Information
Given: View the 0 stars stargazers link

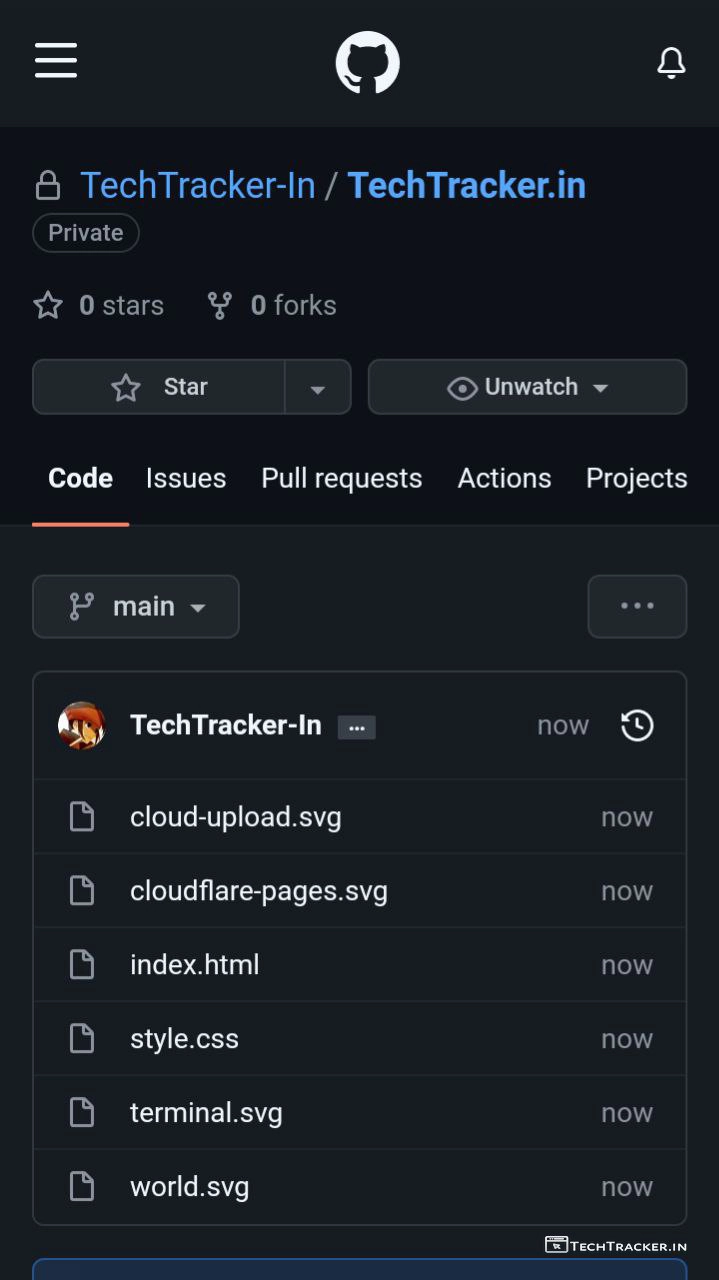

--

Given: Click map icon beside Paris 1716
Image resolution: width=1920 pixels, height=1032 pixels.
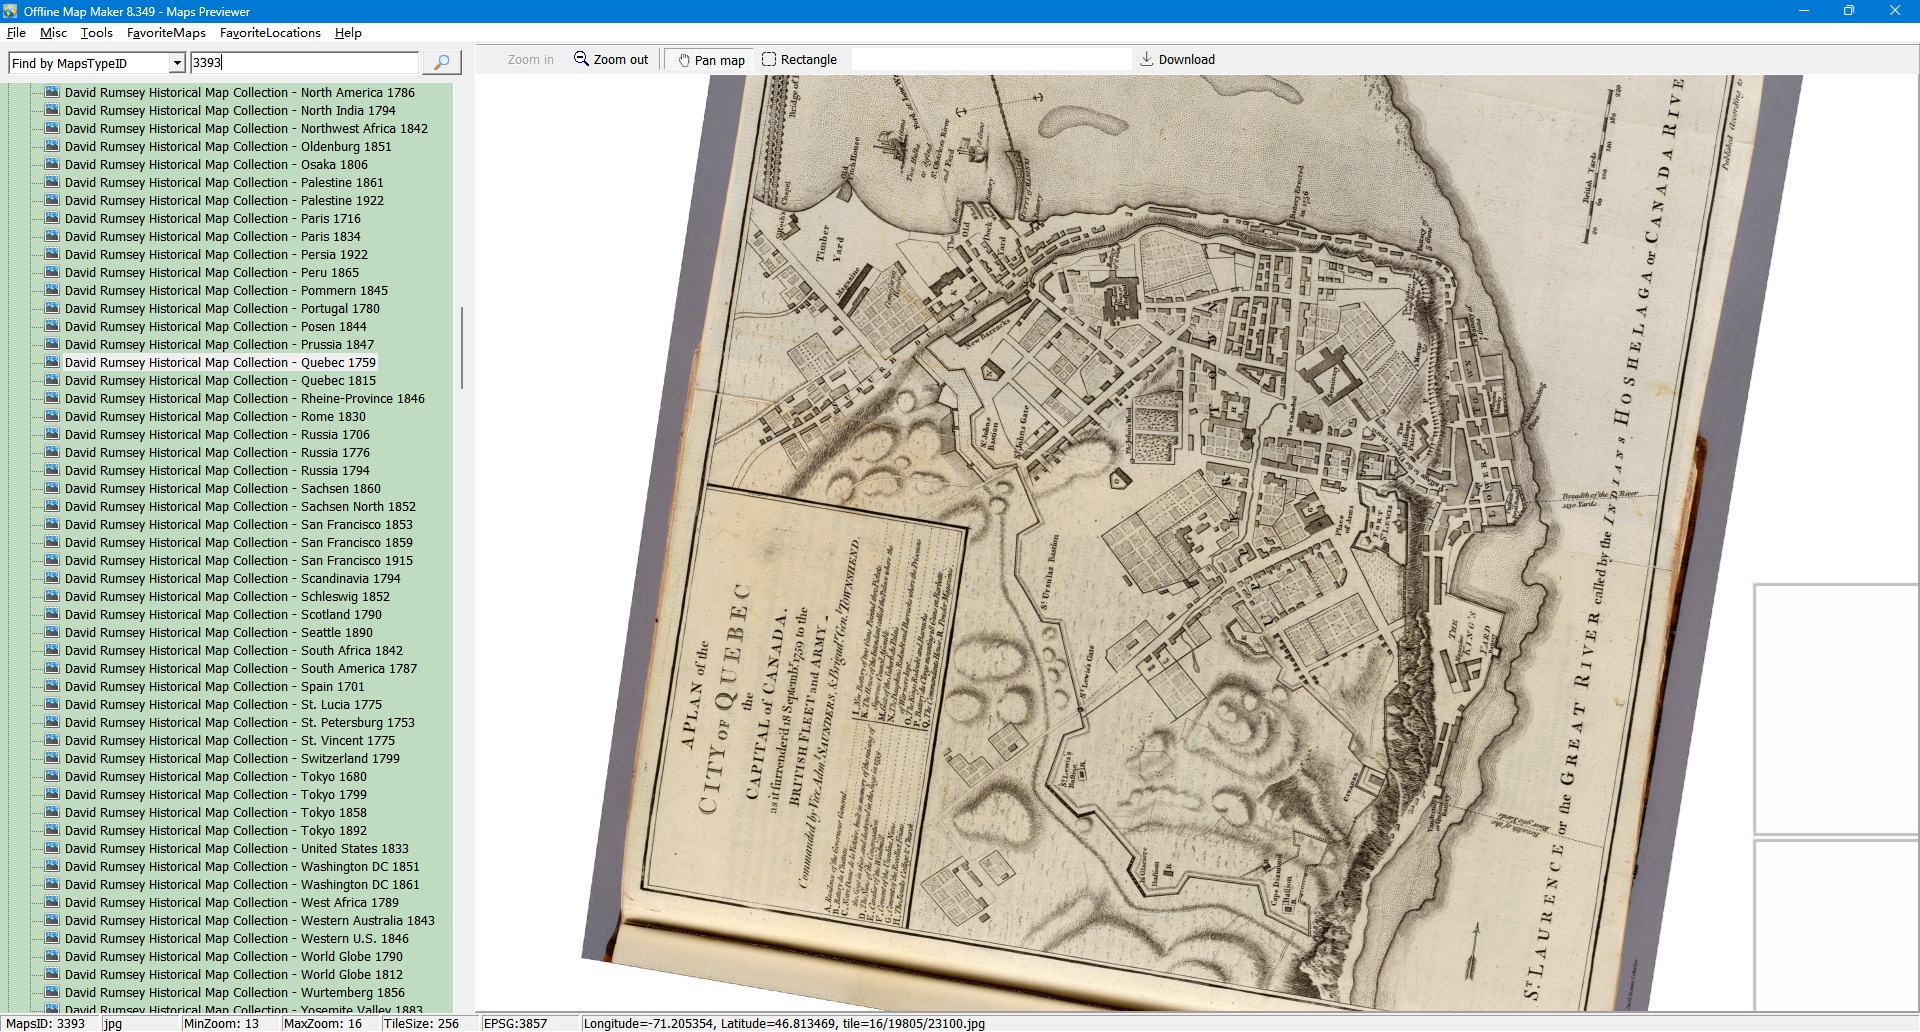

--

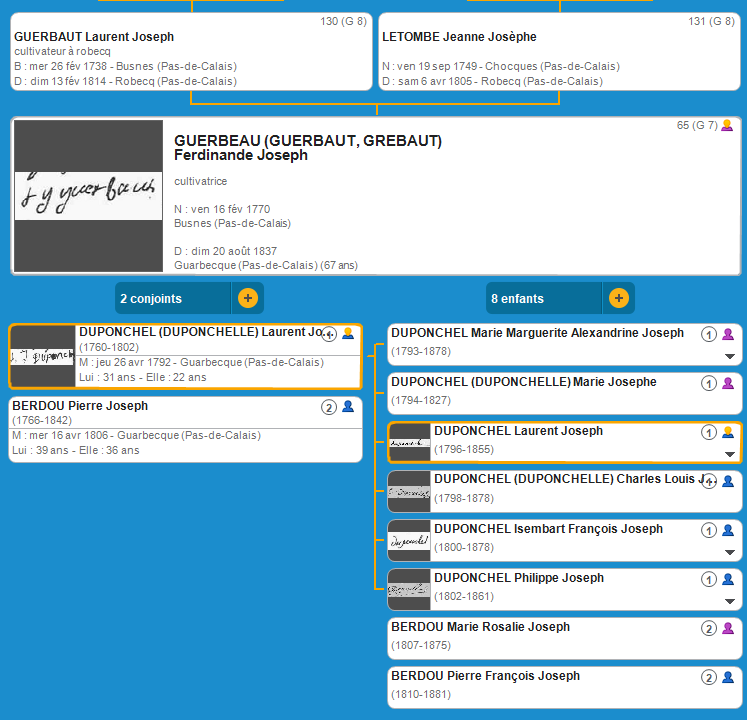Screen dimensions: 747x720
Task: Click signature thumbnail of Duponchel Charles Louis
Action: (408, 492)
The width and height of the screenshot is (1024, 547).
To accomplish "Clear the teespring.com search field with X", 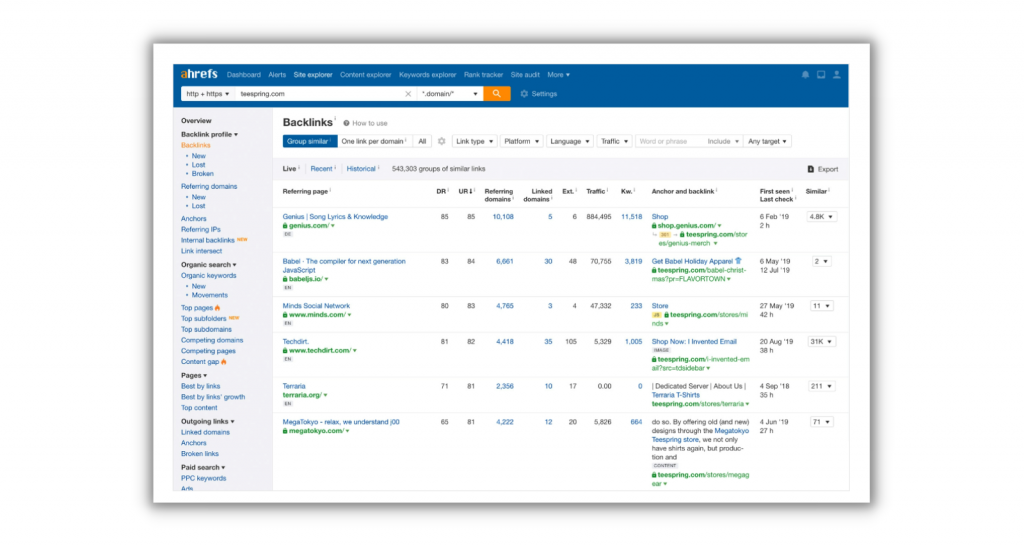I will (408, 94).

What to produce
In the material above, how many lines include the word "Given"? State that number alone.

Your response
2